Set problem: Write out the records again from the line with "plane [810, 962]" to the line with "intervention [883, 191]", keeping every request, and shift each coordinate in the answers by -40.

Provided entries:
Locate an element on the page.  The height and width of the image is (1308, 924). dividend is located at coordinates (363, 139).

==

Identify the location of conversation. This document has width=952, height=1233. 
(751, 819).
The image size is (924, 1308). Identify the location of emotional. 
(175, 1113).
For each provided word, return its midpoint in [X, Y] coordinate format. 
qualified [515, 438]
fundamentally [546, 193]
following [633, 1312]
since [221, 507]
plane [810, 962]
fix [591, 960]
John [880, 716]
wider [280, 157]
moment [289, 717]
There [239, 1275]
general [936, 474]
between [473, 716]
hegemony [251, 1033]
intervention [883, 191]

==

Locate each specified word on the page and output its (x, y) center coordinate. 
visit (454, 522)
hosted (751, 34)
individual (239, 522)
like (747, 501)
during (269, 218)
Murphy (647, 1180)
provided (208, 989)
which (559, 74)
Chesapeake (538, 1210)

Exercise solution:
plane [770, 922]
fix [551, 920]
John [840, 676]
wider [240, 117]
moment [249, 677]
There [199, 1235]
general [896, 434]
between [433, 676]
hegemony [211, 993]
intervention [843, 151]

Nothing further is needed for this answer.